Periodic Reporting for period 1 - METABOLON (Molecular understanding of metabolic complexes: Towards engineering the next generation of synthetic biosystems)
Reporting period: 2018-09-01 to 2020-08-31
Understanding how natural products are produced has important implications for the pharmaceutical and food industry that will help to cope with global emergencies and to fulfill a fundamental need of mankind for new drugs and valuable compounds. This project addressed imperative issues in contemporary biotechnology such as the production of highly complex structures required for potent bioactivity and the urgent need to replace harmful synthetic chemistry methods with cheap and green technologies. Its outcomes aimed to provide insides for engineering advanced cell factories that will enable low-cost, scalable and less time-consuming processes. As the bioeconomy era unfolds, yeast emerge as robust cell factories for production of a broad range of products from medicines to small molecules, enzymes and vaccines, components of human breast milk, heme for meat substitutes, bioplastics, biomaterials and even biofuels. The research described here also help address basic scientific questions on the molecular regulation and biochemical understanding of the role of membrane composition on functionality of membrane-associated proteins of plant origin that may be involved in formation of yet questionable metabolic complexes or metabolons.
The biosynthetic pathway leading to the potent antioxidant carnosic acid involves several successive oxidation events catalyzed by two cytochrome P450 enzymes (CYPs). This pathway is highly suited as a read out of the effect of membrane composition on membrane-bound complex performance in yeast. Capitalizing on the existing expertise in reconstruction of carnosic acid in yeast, I applied an interdisciplinary approach that involve metabolic engineering, lipid biochemistry and biophysics to study the role of membrane lipid composition on the CYPs activity and the assembly of the metabolic complex involved in this pathway. The overall goal of this project was to decipher the molecular limitations of reconstructing this complex in yeast cells and to by-pass current restrictions to achieve improved production yields for further applications. Thus, I aimed to mimic the phospholipid composition of plant ER membrane in yeast and evaluate the activity of the two plant CYPs expressed in this host and their interactions with a suitable reductase (POR). Moreover, I aimed to identify the composition, protein stoichiometry and dynamics of the putative complex and the possible interdependence of the presence of CYP/POR partners on metabolon formation, function and regulation. The last objective was to develop an improved yeast production platform for carnosic acid and related compounds by using the knowledge developed in this project.
To understand the molecular aspects of these findings we prepared yeast microsomes expressing labeled POR and CYPs with the fluorescent proteins EGFP and mCherry, respectively. The obtained fractions were used to perform Fluorescence resonance energy transfer (FRET) microscopy of single microsome that confirmed changes in the interactions of POR-EGFP and CYP-mCherry in strains with engineered membrane versus wild type yeast.

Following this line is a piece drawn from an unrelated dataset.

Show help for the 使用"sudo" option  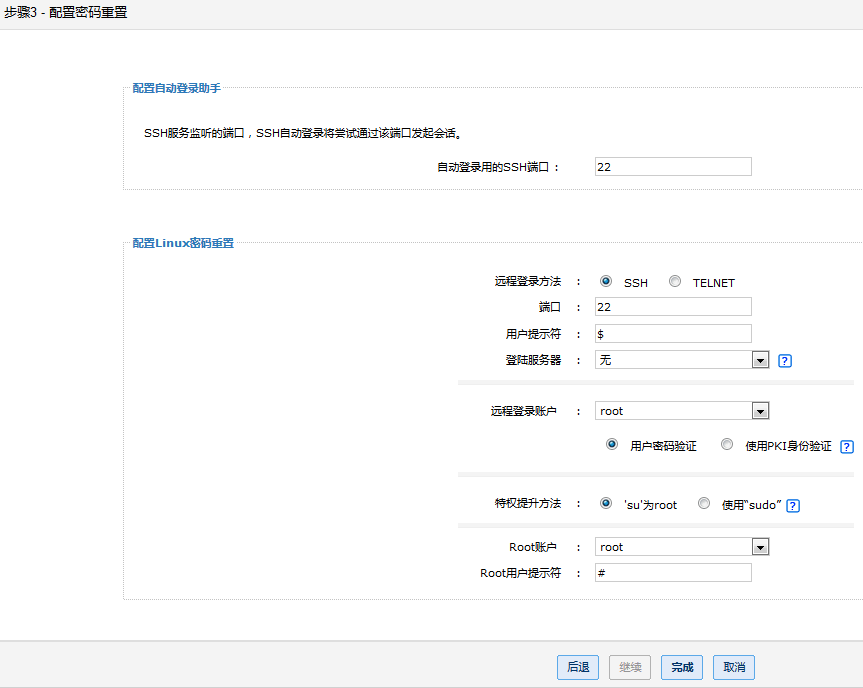(x=793, y=506)
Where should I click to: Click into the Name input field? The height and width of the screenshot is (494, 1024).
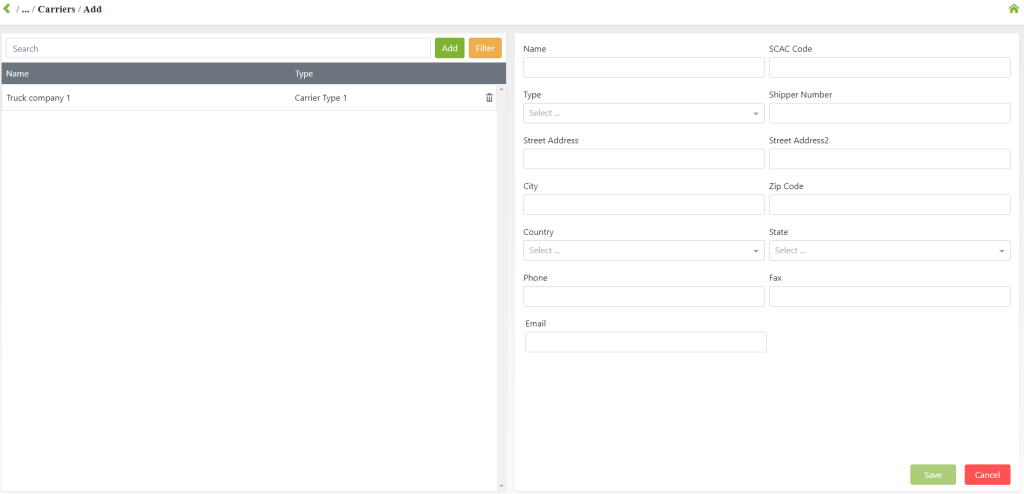643,67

The engineered strains were further exploited to produce other related molecule, some of which new-to-nature compounds. Among these, I identified several compounds with anti-diabetic activity. The results of this project are currently used for preparation of two manuscripts reporting on engineering the membrane lipid composition for improved activity of cytochrome P450s and on expansion of diterpene chemical space towards discovery of efficient bioactivities.

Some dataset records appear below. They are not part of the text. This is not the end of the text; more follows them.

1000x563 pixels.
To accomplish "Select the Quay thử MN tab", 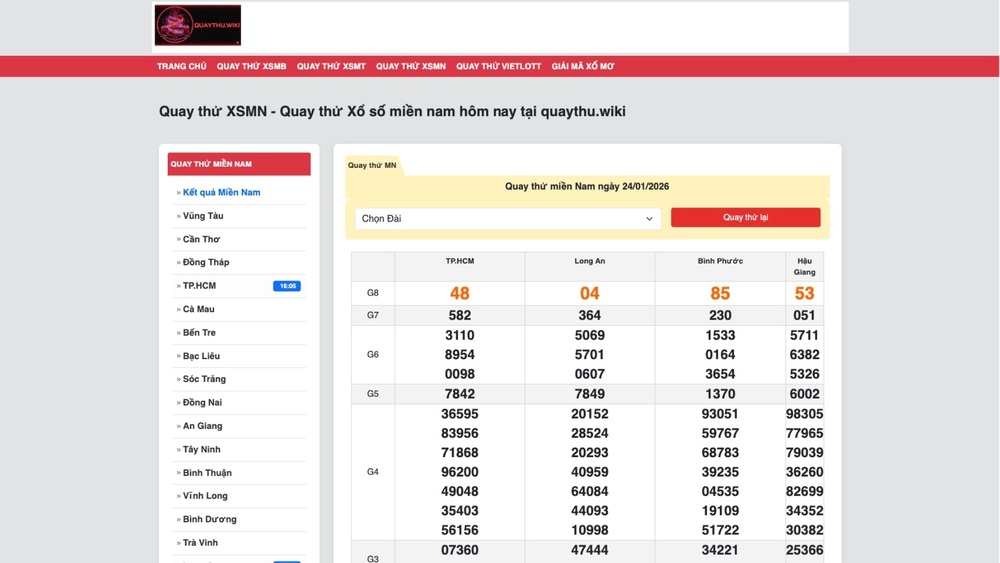I will (x=372, y=165).
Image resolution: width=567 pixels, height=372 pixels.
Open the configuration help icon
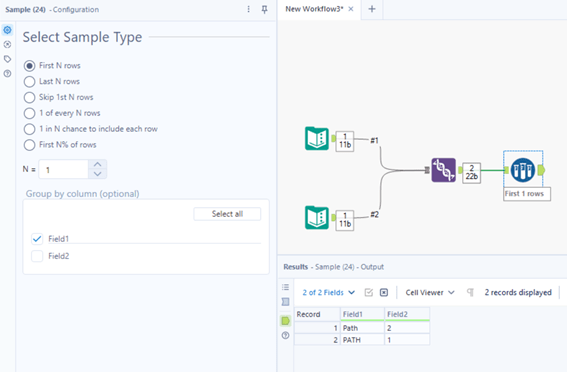[x=7, y=73]
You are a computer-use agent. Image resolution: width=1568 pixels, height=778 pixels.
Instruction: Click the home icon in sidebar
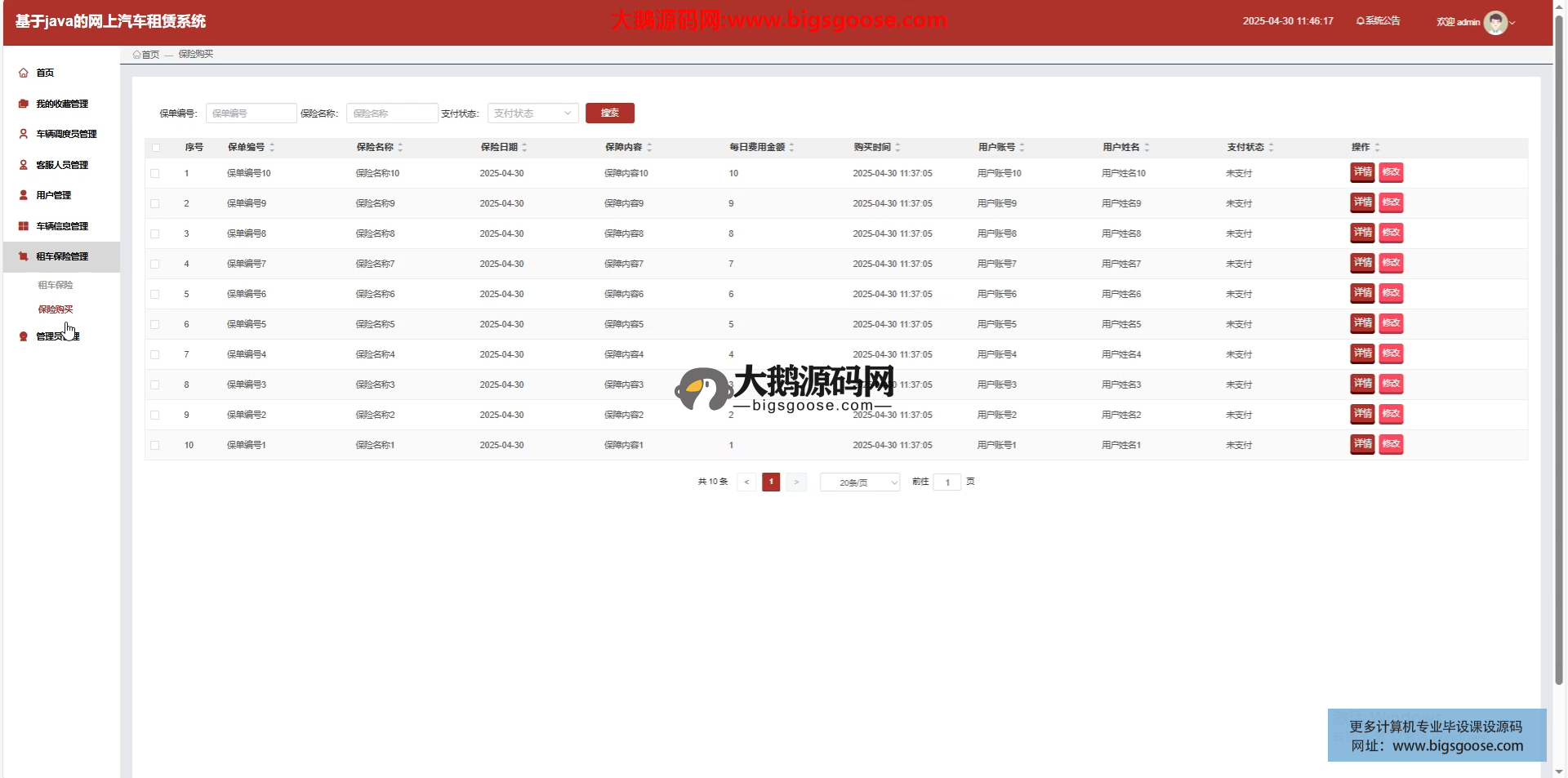coord(24,73)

I performed fermentor scale cultivation and achieved the highest reported to date yield of CA and related compounds. In addition, I used the lipid modified strains to produce related compounds in high amounts, which enabled structural NMR characterization and bioactivity analysis. Thus, I identified seven new-to-nature molecules of which two exhibited improved inhibitory potency against PTP1B.

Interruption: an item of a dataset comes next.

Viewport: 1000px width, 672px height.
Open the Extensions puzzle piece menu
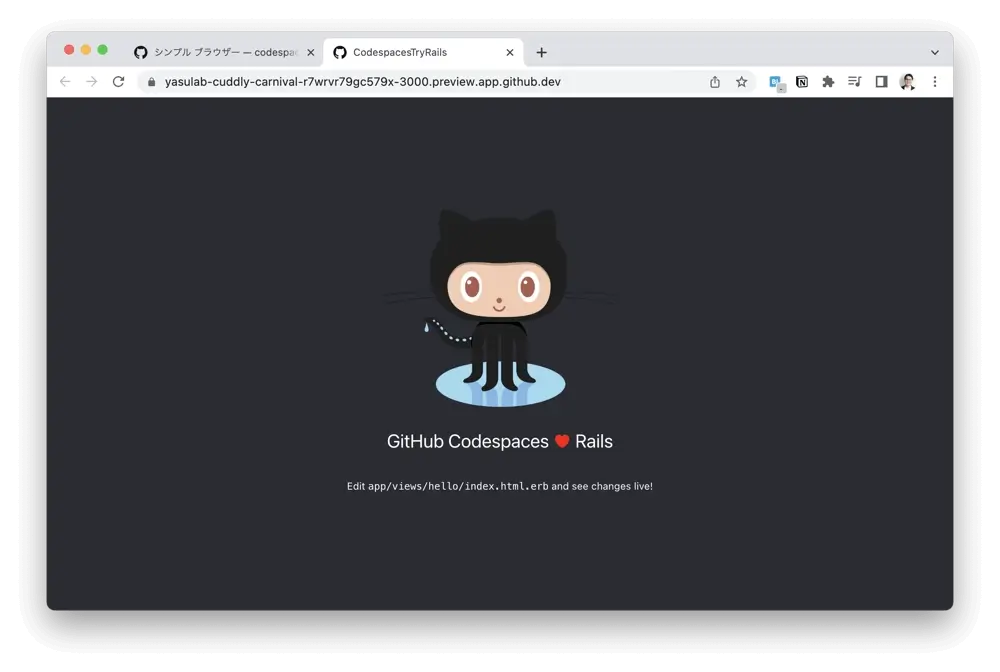pos(828,82)
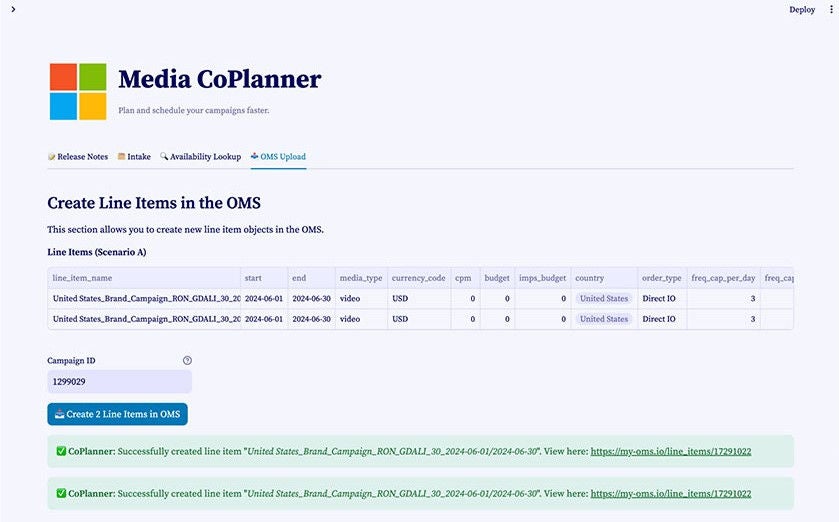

I foresee the commencement of biological synthesis in yeast as the method of choice for stable, functional supply chains of chemicals. Thus, I anticipate a strong societal impact of this project, as lowering the production cost of high-value compounds will translate into better availability of goods, better treatments, etc. More broadly, this project will propel the science developed by the proposed research towards higher Technology Readiness Levels to maximize benefits for EU and worldwide as a whole.